Canadian authorities haven't completed their investigation of the deadly July derailment of a Montreal, Maine & Atlantic Railway train that destroyed a large portion of the lakeside town and shattered the lives of those who survived the inferno.

Railroad officials initially blamed human error and noted the unusual combination of circumstances that led to the accident. But the 2008 derailment and at least two more in the past two months point to other factors.

Eight U.S. incidents involving DOT-111 tank cars in the seven years before Lac-Megantic could have warned federal regulators that the cars weren't up to the task.

The NTSB expressed concern about the integrity of the DOT-111 cars as far back as 1991, and regulators had proposed studying whether the fleet could be improved at least a decade before that.

Karen Darch, the village president of Barrington, Ill., a Chicago suburb, has called DOT-111s the "Ford Pinto" of railcars, comparing them to the 1970s automobile vulnerable to fire. She and other mayors have expressed alarm as more hazardous shipments move through their communities, sometimes within feet of homes, schools and businesses.

PROBLEMS AND TASKS:
a - Retype the passage on DOT-111 tank cars word for word, starting at "Canadian authorities haven't" and ending at "to the task.".
b - Continue the passage on DOT-111 tank cars after its final sentence.
The listing that comes next has nothing to do with the passage on DOT-111 tank cars.

DATA BELOW:

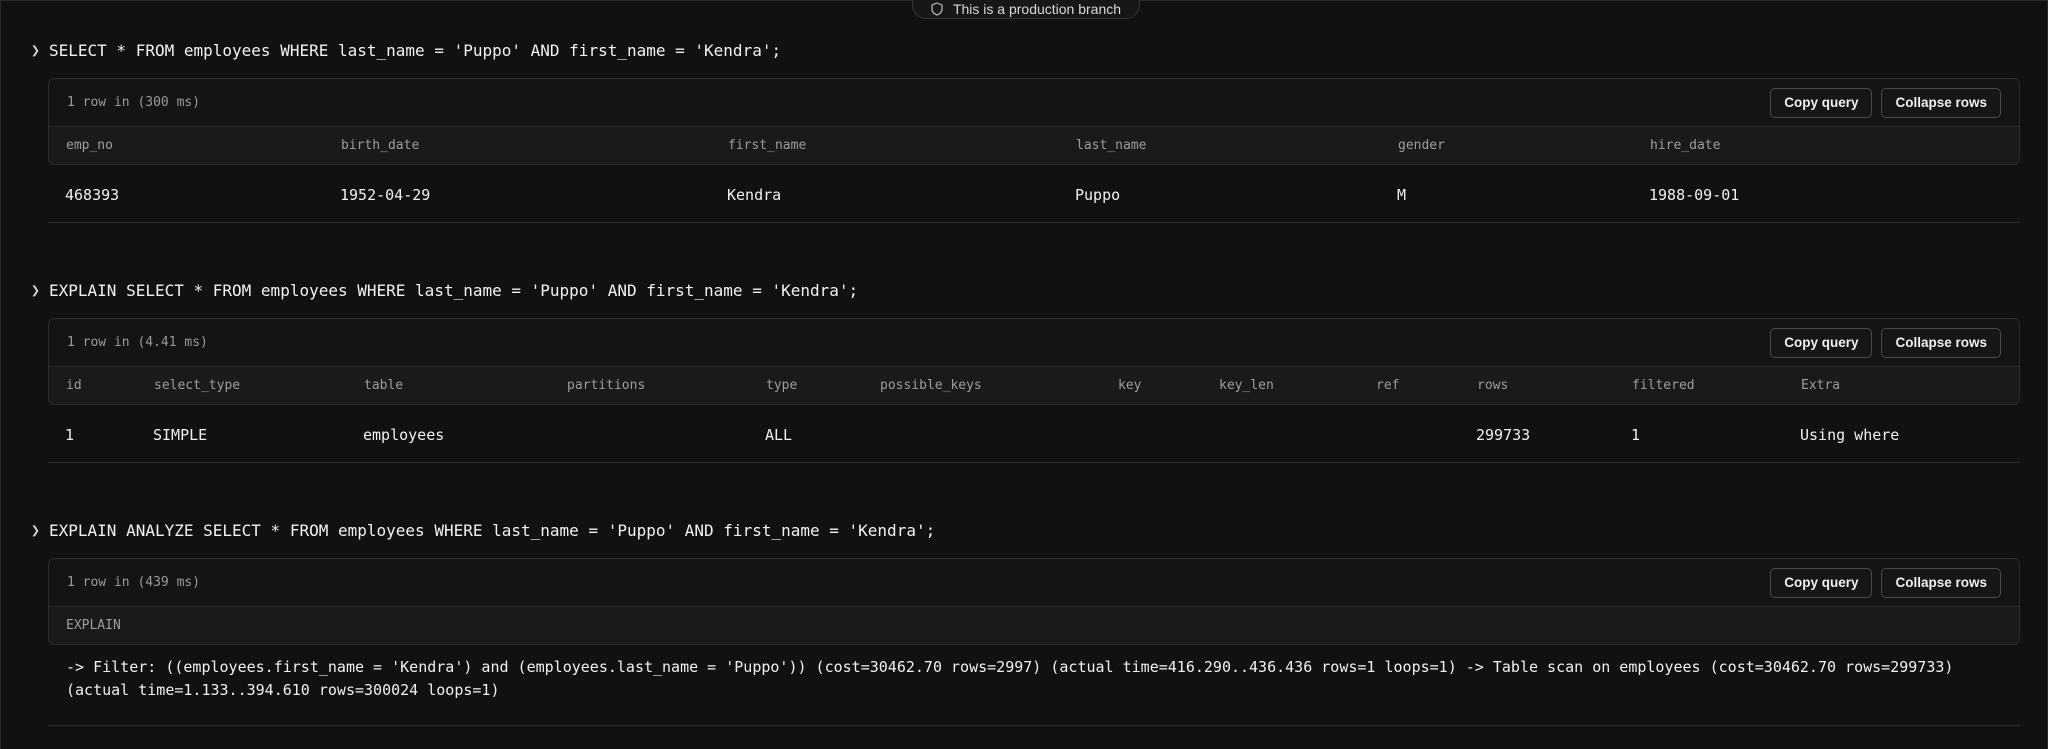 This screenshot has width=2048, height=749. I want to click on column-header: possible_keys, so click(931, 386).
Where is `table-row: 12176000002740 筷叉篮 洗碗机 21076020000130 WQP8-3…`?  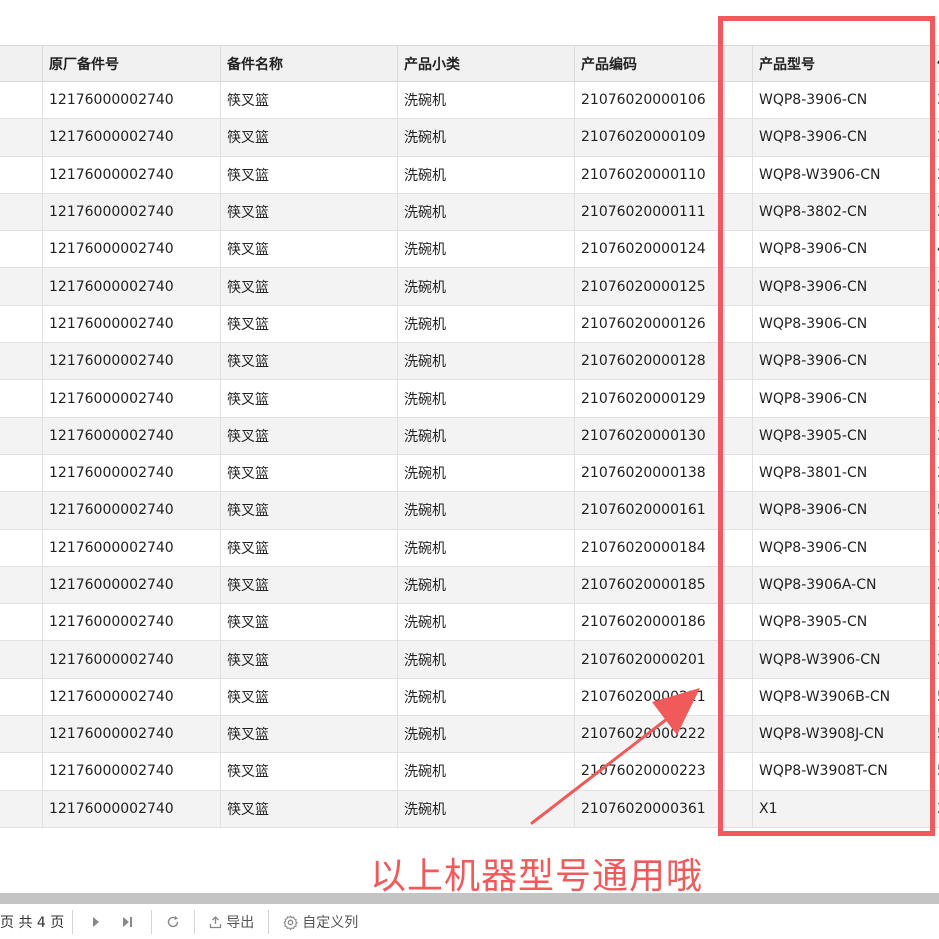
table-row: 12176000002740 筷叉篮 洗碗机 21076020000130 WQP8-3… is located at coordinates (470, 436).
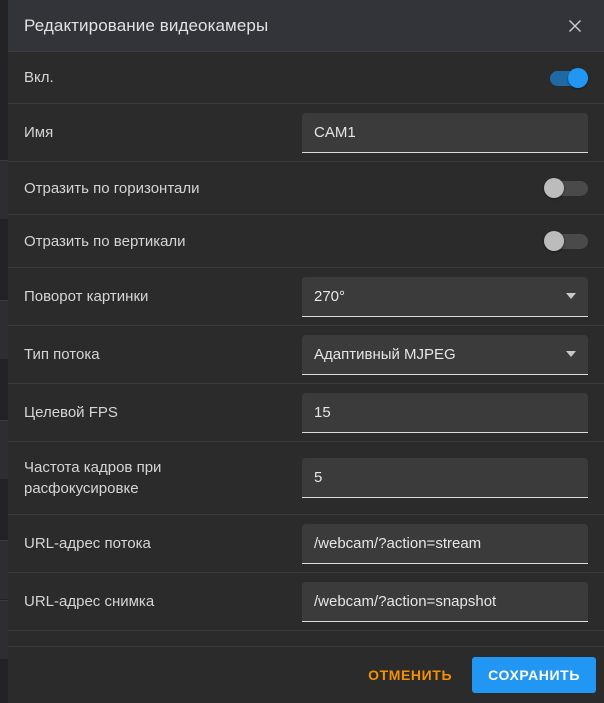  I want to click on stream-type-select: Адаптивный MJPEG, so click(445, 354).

ANSWERS BELOW:
a -
Canadian authorities haven't completed their investigation of the deadly July derailment of a Montreal, Maine & Atlantic Railway train that destroyed a large portion of the lakeside town and shattered the lives of those who survived the inferno.

Railroad officials initially blamed human error and noted the unusual combination of circumstances that led to the accident. But the 2008 derailment and at least two more in the past two months point to other factors.

Eight U.S. incidents involving DOT-111 tank cars in the seven years before Lac-Megantic could have warned federal regulators that the cars weren't up to the task.

b -
A 2012 NTSB report singled out the faults of the tank cars as a major factor in a June 2009 derailment in Cherry Valley, Ill. One woman was killed and several other people were injured, including two firefighters, when a Canadian National Railway ethanol train derailed and caught fire at a road crossing after heavy rains had washed out the track.

"The release of hazardous materials likely would have been significantly reduced, mitigating the severity of the accident," the NTSB concluded, had the DOT-111 tank cars been better able to resist puncture and rupture.

According to the Association of American Railroads, an industry group, railroads hauled 70 percent to 75 percent of the country's ethanol production in 2012. In 2010, 325,000 carloads of ethanol moved by rail, up from 40,000 a decade before.

The growth of crude oil shipments is even more staggering. Railroads handled 200,000 carloads of crude in 2012, up from 9,500 in 2008. In October, 70 percent of the oil produced in the Bakken region moved by train.

Rail has helped North Dakota become the nation's No. 2 oil producer, behind Texas. Alaska now ranks third.

The director of North Dakota's Department of Mineral Resources has predicted that rail's share of crude oil shipments might increase to 90 percent this year.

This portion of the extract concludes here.